Group Problem #16 Physics 111-4 (and 3) Spring 2012 Page 1 of 6
Group problem set #16: Collisions and impulse
Since you are an expert at Karate, you are doing a demonstration for beginning students. With an expert blow of your hand, you shatter a concrete block. Assuming your hand has a mass of 0.7kg and is moving at 5 m/s as it strikes the block and that your hand stops 6mm beyond the point of contact: A) What impulse does the block exert on your hand? B) What is the approximate amount of collision time? C) What is the average force the block exerts on your hand?
In a feat of public marksmanship, you fire a bullet into a hanging wood block, which is a known as a ballistic pendulum. The block, with the bullet embedded, swings upward. Noting the height reached at the top of the swing (h), you immediately inform the crowd of the bullet’s speed. How fast was the bullet traveling? (Mechanical energy is near enough to being conserved in this situation that you may consider it conserved.)
While driving to work one morning, you are witness to a car accident. A 14,000kg truck and 200kg car have a head-on collision. Despite attempts to stop, the truck has a speed of 6.6 m/s when they collide and the car has a speed of 8.8 m/s. If 10% of the initial total kinetic energy is dissipated through damage to the vehicles, what are the final velocities of the truck and the car after the collision?

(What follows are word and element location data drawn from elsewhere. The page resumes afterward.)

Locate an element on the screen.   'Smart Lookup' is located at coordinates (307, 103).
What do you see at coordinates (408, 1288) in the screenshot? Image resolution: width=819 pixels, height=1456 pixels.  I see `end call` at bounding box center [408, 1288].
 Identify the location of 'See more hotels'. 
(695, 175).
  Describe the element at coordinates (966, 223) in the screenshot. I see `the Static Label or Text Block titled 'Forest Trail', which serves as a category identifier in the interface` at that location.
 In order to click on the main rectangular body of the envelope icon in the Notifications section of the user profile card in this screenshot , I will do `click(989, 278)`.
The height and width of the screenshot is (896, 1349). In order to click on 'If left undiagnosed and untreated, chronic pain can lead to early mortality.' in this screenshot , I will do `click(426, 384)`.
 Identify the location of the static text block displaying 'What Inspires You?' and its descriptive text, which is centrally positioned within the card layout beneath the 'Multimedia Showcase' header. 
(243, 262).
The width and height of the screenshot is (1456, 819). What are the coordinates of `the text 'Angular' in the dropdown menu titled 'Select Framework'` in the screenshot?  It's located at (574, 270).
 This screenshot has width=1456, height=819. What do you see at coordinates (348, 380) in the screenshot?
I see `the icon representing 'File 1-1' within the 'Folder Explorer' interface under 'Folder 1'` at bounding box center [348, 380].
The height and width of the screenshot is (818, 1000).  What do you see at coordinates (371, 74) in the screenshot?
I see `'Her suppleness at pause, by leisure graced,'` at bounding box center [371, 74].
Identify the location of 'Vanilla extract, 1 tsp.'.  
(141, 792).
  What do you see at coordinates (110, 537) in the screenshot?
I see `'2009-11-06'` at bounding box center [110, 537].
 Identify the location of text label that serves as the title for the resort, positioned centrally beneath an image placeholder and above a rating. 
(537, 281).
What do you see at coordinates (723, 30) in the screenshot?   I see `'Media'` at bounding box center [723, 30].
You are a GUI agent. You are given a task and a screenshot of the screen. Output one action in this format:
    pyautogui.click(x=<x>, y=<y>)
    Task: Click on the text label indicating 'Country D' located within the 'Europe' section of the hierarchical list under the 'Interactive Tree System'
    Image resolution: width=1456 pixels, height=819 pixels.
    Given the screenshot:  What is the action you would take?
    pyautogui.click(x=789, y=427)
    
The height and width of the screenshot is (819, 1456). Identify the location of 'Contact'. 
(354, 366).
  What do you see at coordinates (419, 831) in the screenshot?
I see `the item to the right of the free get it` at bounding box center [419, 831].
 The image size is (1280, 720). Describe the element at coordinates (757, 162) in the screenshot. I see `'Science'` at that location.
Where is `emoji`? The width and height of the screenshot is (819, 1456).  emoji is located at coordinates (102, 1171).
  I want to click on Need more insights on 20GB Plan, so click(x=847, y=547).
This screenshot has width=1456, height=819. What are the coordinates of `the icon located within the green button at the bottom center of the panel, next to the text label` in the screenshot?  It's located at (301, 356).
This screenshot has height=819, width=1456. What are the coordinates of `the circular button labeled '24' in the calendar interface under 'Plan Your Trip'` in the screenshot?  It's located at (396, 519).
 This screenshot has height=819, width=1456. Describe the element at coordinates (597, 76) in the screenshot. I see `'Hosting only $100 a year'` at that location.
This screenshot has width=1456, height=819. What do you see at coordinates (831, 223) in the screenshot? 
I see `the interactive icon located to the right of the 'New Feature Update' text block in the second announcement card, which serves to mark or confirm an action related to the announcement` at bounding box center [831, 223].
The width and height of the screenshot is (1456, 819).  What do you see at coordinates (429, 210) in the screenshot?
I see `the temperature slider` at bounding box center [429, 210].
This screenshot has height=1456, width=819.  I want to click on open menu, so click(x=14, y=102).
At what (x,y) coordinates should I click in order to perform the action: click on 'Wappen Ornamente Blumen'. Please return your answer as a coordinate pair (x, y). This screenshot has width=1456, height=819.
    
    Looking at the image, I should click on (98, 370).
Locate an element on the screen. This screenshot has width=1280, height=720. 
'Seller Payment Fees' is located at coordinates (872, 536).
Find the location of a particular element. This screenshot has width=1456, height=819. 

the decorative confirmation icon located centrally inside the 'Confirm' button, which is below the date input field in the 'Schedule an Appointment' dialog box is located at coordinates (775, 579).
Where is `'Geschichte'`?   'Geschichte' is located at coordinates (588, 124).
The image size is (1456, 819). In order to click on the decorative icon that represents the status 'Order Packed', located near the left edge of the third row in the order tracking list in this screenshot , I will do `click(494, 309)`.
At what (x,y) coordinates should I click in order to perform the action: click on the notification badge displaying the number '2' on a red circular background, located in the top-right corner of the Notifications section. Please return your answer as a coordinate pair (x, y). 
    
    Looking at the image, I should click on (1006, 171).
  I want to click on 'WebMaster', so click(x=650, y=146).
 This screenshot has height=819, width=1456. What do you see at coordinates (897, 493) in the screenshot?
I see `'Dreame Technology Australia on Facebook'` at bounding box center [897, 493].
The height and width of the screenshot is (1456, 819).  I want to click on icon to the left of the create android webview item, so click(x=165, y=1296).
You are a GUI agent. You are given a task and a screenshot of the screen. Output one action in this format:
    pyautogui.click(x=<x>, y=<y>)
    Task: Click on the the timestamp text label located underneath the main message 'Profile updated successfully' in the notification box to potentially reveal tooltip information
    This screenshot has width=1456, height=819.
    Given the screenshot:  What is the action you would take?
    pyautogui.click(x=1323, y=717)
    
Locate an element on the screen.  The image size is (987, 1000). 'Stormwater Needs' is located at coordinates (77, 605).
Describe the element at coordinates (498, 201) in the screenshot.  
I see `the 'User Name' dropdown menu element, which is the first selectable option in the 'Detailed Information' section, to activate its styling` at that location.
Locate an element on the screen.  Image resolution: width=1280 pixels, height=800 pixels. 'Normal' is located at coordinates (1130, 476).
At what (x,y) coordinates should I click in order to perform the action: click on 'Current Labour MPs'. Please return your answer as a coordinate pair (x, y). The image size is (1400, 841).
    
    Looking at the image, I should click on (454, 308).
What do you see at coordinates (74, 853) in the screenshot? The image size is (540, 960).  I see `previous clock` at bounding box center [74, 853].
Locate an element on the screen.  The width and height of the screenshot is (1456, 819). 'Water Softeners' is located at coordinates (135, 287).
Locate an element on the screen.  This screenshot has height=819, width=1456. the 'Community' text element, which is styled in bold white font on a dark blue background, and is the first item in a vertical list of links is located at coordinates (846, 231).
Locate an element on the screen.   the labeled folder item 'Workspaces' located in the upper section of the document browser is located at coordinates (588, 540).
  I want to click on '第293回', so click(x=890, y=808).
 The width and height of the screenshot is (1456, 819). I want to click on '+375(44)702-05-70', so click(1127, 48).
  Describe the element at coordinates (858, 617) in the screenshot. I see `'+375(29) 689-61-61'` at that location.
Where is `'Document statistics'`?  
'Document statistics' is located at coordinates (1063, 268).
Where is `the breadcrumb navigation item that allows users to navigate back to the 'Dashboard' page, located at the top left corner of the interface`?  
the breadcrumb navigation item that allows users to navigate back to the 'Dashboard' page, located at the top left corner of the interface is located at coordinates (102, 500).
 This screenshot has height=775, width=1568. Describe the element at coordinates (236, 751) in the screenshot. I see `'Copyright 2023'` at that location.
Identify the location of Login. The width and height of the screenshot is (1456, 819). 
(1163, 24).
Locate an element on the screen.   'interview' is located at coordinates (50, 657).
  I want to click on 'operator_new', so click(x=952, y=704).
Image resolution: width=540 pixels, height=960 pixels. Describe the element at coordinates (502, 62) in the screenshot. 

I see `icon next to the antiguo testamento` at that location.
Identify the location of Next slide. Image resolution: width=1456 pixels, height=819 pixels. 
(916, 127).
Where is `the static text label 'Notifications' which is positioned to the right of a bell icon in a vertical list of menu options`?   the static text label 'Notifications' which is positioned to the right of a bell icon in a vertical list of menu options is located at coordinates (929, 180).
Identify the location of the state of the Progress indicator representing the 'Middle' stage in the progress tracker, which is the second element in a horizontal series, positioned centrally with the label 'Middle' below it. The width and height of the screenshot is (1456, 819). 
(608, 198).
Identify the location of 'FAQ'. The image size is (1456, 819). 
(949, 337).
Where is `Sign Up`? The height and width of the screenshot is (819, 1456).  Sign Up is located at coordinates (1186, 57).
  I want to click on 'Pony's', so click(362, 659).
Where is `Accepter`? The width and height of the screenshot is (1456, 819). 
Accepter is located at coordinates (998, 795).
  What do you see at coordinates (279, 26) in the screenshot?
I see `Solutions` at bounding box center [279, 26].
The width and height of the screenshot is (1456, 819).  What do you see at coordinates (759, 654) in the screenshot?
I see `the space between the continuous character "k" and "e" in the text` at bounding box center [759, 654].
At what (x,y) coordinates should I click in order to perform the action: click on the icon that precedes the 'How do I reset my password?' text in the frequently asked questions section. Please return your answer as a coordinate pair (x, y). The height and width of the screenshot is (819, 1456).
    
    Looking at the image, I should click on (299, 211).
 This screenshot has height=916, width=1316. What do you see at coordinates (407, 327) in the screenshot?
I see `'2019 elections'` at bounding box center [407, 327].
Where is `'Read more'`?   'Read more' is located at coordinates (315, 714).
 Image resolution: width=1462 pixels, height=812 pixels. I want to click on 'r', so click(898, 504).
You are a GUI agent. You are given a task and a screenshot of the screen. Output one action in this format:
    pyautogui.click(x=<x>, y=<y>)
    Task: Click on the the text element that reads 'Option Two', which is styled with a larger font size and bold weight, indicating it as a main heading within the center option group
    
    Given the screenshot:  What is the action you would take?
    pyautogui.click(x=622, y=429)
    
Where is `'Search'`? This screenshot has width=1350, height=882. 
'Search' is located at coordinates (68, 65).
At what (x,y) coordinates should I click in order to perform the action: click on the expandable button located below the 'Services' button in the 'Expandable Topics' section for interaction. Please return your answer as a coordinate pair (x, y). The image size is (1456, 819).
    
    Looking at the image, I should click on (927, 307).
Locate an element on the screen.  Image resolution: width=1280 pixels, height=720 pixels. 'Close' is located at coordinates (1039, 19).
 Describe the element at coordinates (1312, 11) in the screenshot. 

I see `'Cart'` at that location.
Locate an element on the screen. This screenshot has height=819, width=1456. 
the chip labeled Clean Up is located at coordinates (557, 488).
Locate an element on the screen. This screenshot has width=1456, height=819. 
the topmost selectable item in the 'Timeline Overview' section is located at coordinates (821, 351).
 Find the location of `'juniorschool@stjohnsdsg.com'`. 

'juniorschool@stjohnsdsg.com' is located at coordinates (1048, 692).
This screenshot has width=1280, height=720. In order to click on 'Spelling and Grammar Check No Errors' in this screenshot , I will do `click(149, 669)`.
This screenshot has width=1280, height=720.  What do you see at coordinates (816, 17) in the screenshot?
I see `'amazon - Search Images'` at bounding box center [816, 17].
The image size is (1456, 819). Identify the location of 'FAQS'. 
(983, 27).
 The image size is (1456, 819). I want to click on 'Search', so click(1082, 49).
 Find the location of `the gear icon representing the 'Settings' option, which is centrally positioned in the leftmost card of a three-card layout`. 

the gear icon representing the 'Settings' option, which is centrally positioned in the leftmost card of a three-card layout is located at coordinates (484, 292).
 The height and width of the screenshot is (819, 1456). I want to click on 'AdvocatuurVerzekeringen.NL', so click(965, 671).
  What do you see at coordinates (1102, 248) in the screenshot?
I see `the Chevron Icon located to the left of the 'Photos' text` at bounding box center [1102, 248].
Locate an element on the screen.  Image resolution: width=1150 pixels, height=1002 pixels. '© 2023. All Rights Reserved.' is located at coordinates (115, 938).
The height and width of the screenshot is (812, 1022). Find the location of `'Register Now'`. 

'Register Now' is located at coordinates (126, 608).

You are testing collisions for a car manufacturer for a summer job. In your lab, on an air track, you send a 0.4kg mass, m1, at 3.0 m/s in the positive direction. It approaches a stationary mass, m2, of 0.8kg. They collide and, after the collision, the velocity of m2 is 1.6 m/s in the positive direction. For your report, you need to determine the velocity of mass m1 after the collision. Is the collision elastic or inelastic? If the latter, what percentage of the maximum possible kinetic energy loss occurs?
Watching a baseball game, you decide to calculate the speed of a baseball after it is struck. The baseball has a mass of 0.15kg and is moving horizontally with a momentum of 4.0kg m/s is struck head on by a baseball bat with an impulse of 10 Ns.
While playing with your niece, a 440-gram ball rolls off the top of a bookcase from a height of 3.2m onto a hard surface and bounces back to exactly that height. Since you took Physics, you decide to calculate the impulse received by the ball. What is the average force on the ball during the 0.008s during which the ball was in contact with the floor?